So I don’t want to stop thinking about fiction in the way I’ve been accustomed to articulate on my blog. But I do, as I say, think I’ve accomplished about as much as I hoped to accomplish on that front. And I want to write other things. I’ve actually begun to try my hand at a bit of Bible commentary – no promises as to how it’ll turn out, but I’ll never know if I don’t get it written; and I’ll never get it written if so great a portion not just of my time but moreover of my Will To Write Things continues to be spent on maintaining this blog.
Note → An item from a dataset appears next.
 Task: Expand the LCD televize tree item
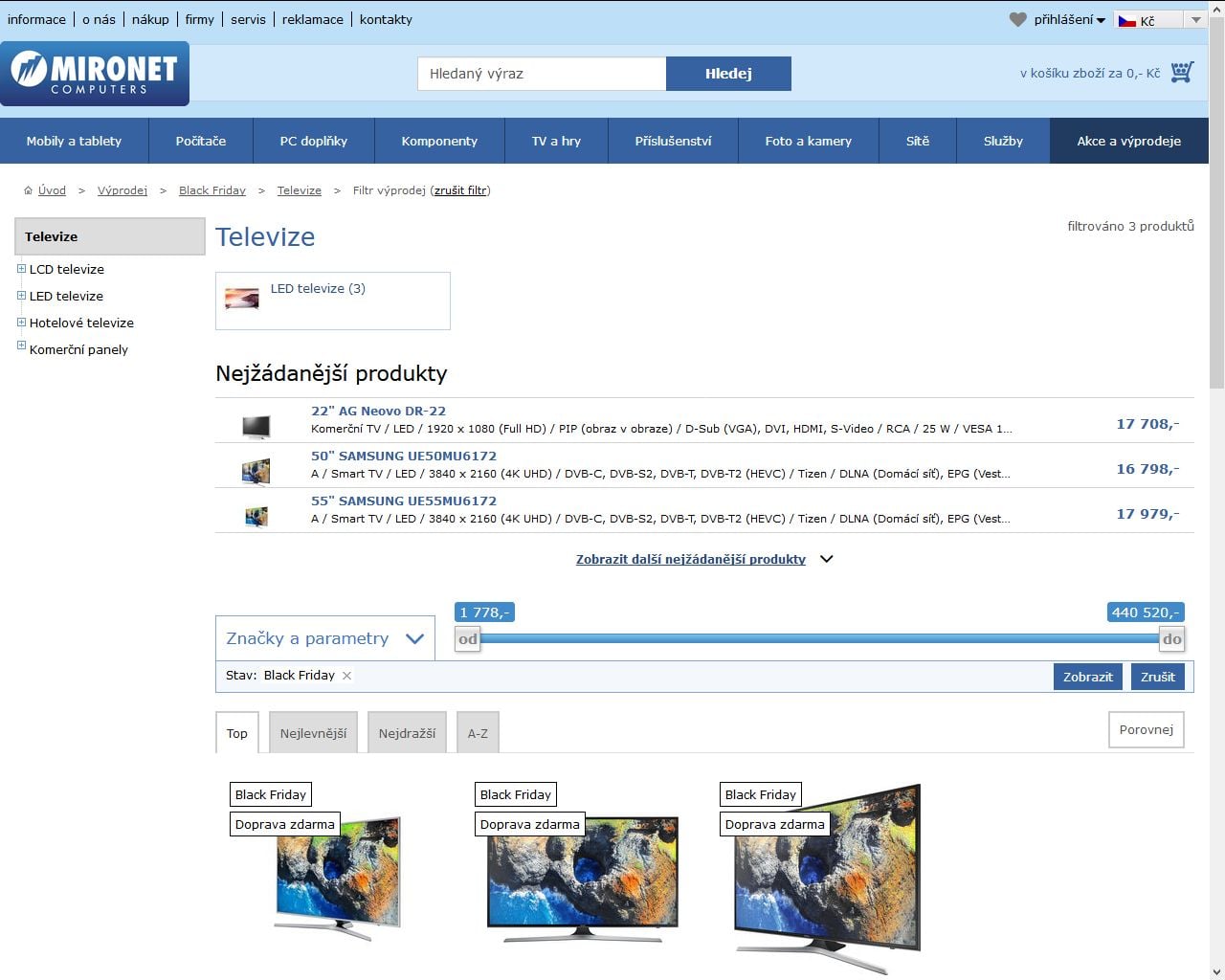(x=21, y=269)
This isn’t goodbye forever. Who knows, I may miss it so much that in six months’ time I’m straight back to weekly post uploads; and even if not, I feel sure that there’ll be occasions in the future when I’ll want to unburden myself of some kind of rant for which this blog would be an appropriate venue. But until then – might I extend to you, O Beloved and Precious Reader, my heartfelt thanks. Thank you for reading. Thank you, indeed, to everyone who has read and reflected; to everyone who has critiqued and corrected; to everyone who has been kind enough to tell me that he or she has found what I have posted helpful and has encouraged me to keep writing. Your encouragement has been such a blessing to me and I thank God for you. And my prayer for you, brother or sister of mine, is that you would know our God ever better. The fundamental aim of this blog has been to help us both to do that. It has been, as everything I write will continue to be, dedicated to his glory – the glory of him who has ransomed us from sin and death and, by free and undeserved grace, raised us to the status of sons in his kingdom. He is better than every story. Always.
Footnotes
1 Apparently the poem’s date of composition is contentious: http://www.dartmouth.edu/~milton/reading_room/vacation/intro.shtml. Here’s the full text of it so you can see the bits I skipped: http://www.dartmouth.edu/~milton/reading_room/vacation/text.shtml.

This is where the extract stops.